This Challenge idea is for a social justice project that would benefit not only the target country (Serbia) but it could also be adapted for use as a model for other countries in the same situation.
In some countries including our own, adults and children with mental and physical disabilities have been segregated away from society in under-resourced and poorly-monitored institutions within which living conditions are often found to be abhorrent. “Inmates” have typically committed no crime but were not given the choice of where to live, and are denied opportunities to participate in the everyday activities of human life. They often suffer the physical and psychological ravages of gross neglect and exposure to increased risks of all forms of physical and sexual abuse. “Deinstitutionalization” is the movement of disabled persons out of institutions and into community living situations at standards more or less equal to that of the rest of society, and the subsequent closure of the institutions. The very fact of institutionalizing disabled children and adults is seen as discrimination in several countries, and the right to live in the community with choices equal to others is a fundamental right of all disabled persons, enshrined in international law including the UN Convention on the Rights of Persons with Disabilities. Some signatories to this Convention have deinstitutionalized, in part. But some signatories still maintain institutions housing tens of thousands of adults and children. Even when a country has recognized that institutions are not ideal, the process of change can take far too long, and can be stifled by systemic problems within governments.
Serbia is one signatory that still houses disabled people in institutions that have caught the attention of human rights groups and the media. Conditions inside the institutions can be seen in reports such as these:
here: http://www.disabilityrightsintl.org/wordpress/wp-content/uploads/Se…
and here: http://www.msnbc.msn.com/id/26332429/ns/dateline_nbc-international/…
Serbia is a signatory that has already committed to deinstitutionalization, but still lacks the infrastructure to do it quickly.

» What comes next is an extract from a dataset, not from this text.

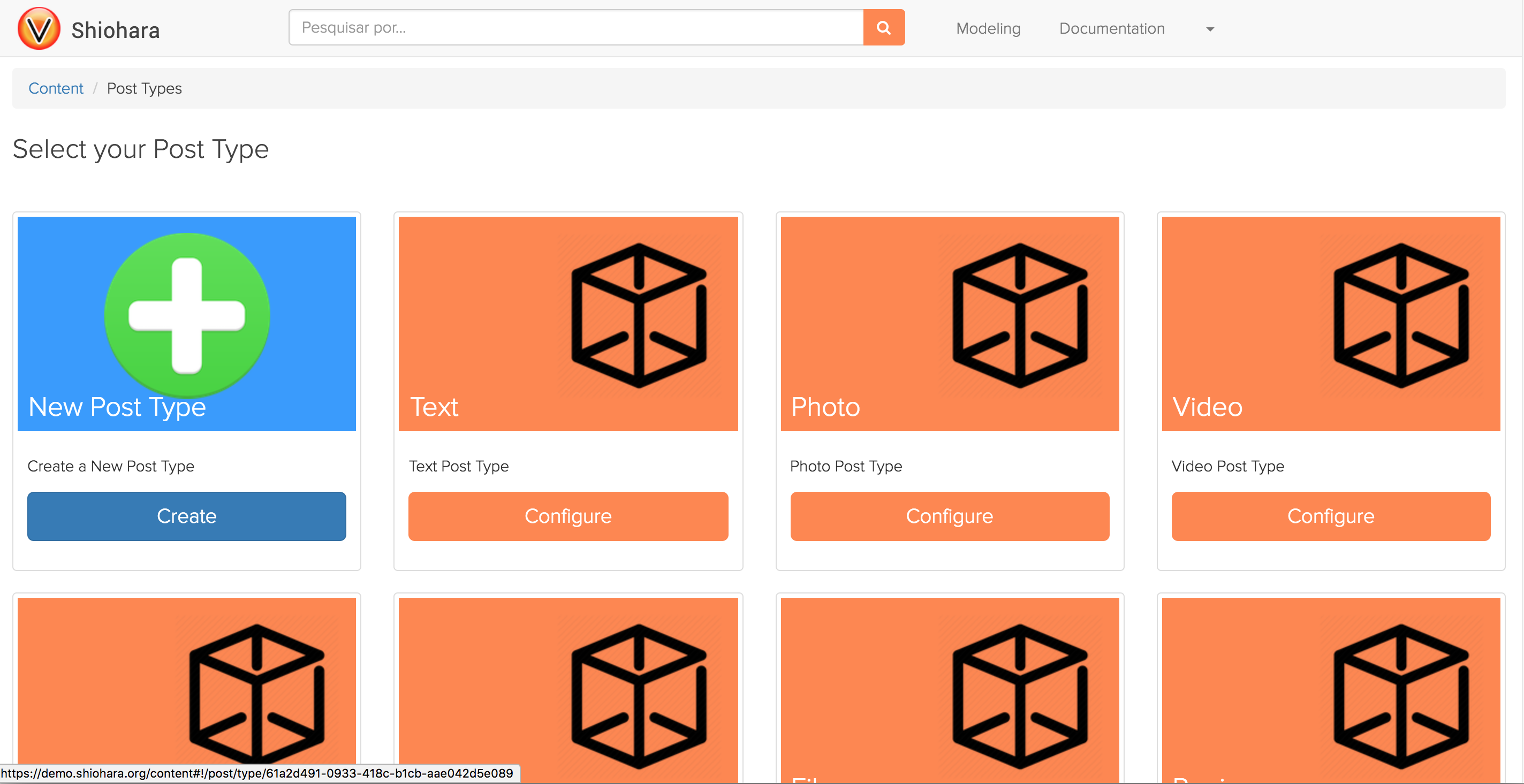Image resolution: width=1524 pixels, height=784 pixels.
Task: Click the cube icon on Video card
Action: [x=1401, y=315]
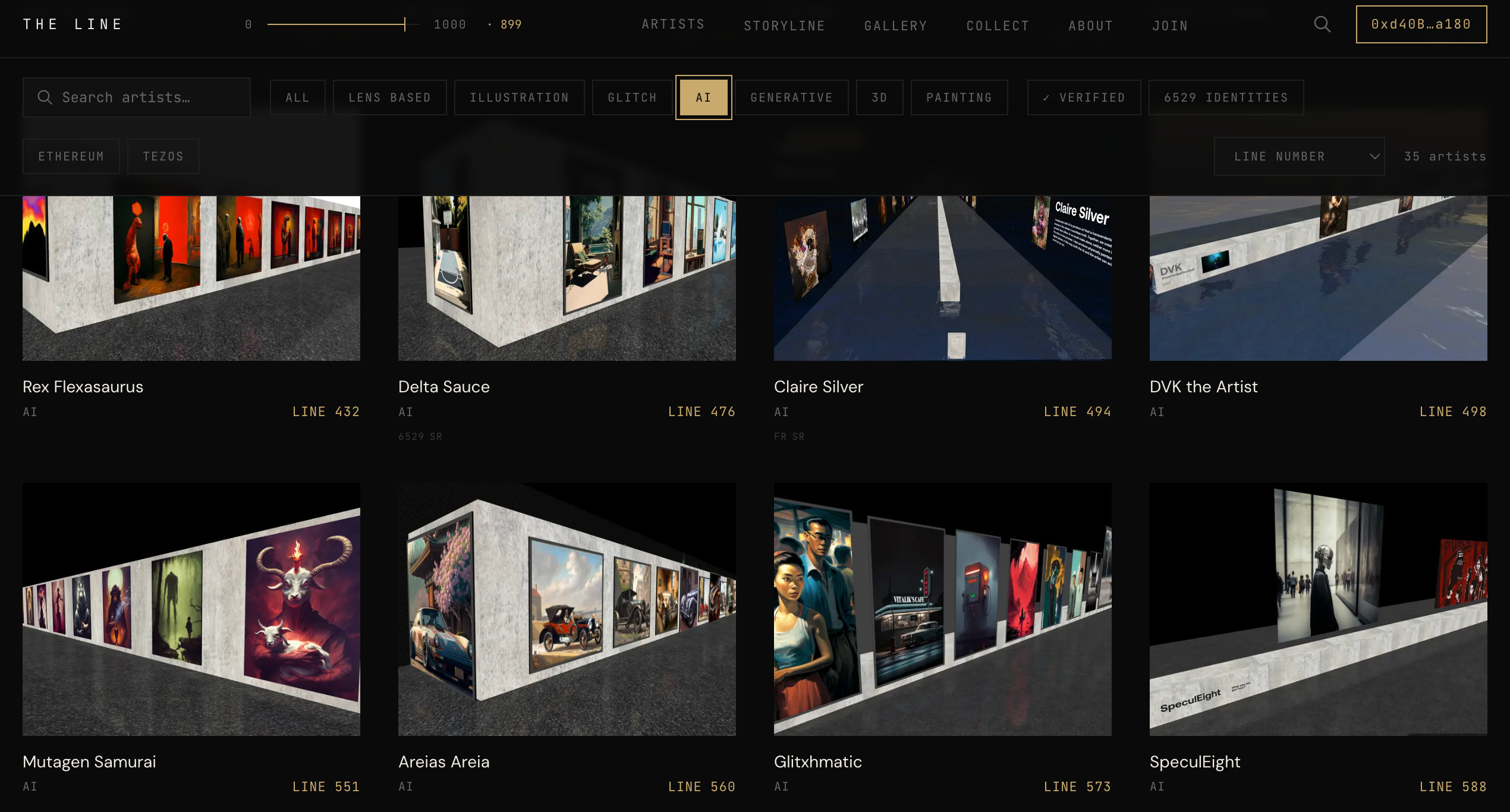
Task: Click the search magnifier icon in header
Action: pos(1322,24)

Of course, one cannot simply shut down an institution housing thousands of children and adults without having a better place for them to go. Prettying up an institution is not the answer – this still denies the right to live in the community with choices equal to others and can still leave a country in a situation of non-compliance with the Convention if choice to live in community is not respected. Creating a “better place” for them to go doesn’t only involve buying or building new homes in the community either. How do you ensure that the same conditions and abuses don’t occur all over again, in the new locations?
The “better place” must be a society with systems in place that somehow ensure that mistreatment doesn’t recur. Educating a different attitude is a key component. Part of the answer is that the country must pass new laws that set minimum standards for the treatment of disabled people and that create the network of services that make community living meaningful. Law is the tool through which rights are articulated. They must be laws that work. Sweeping statements about equal rights are excellent as general principles but how can that right actually be realized? In jurisdictions that have already deinstitutionalized, it has required a package of new laws and regulations: from housing standards and medical care standards to access to education, disability benefits and social welfare systems, revamped guardianship laws, and the creation of bodies that can enforce standards.
Several organizations are already involved very successfully in the work of deinstitutionalization and fulfilling many key functions: from human rights monitoring groups and media involved in investigation and exposing conditions inside institutions, to advocacy work to build support for the need to deinstitutionalization, to actually building and running new homes in the community for disabled persons, to educating society to instill new attitudes, training new caregivers, and writing instruction manuals on how to shut down an institution. But getting governments to create and legislate a package of new minimum standards is a key part that is often left to government ministries and lawyers. This is one place where bottlenecks can happen. The challenge is giving the ministries the tools to innovatively create a new framework of rights and systems that ensure that institutionalized disabled children and adults really do have a “better place” to go. The further challenge is getting governments to agree on a new system, and ensuring its passing through a legislature.
Serbia has already committed to deinstitutionalization but reports say they lack the infrastructure for a new system, including the legislative infrastructure. So, this challenge is to help remove this bottleneck and assist with creating an innovative new regulatory infrastructure necessary for meaningful social change.
A collaborative approach in which the new system is created and owned by all affected groups and ministries alike, will likely pass more easily through legislature than one merely written and imposed by outsiders.
A toolkit and set of UN Convention-compliant model laws could also be created for cultural adaptation and use in other countries facing the same challenges. When based on careful examination of what has and has not worked in countries that have already undergone the same process, and intended to be adapted to suit different cultures, tookits and model laws can be infinitely useful. Fitting new rights and standards into the body of laws that already exists in a country is challenging. Since countries already have systems of laws and decision-makers in place, the way new rights and standards are fitted into the pre-existing framework will be different for each country. But toolkits and model laws can greatly accelerate a social justice change process by enabling local counterparts to not have to reinvent the entire wheel.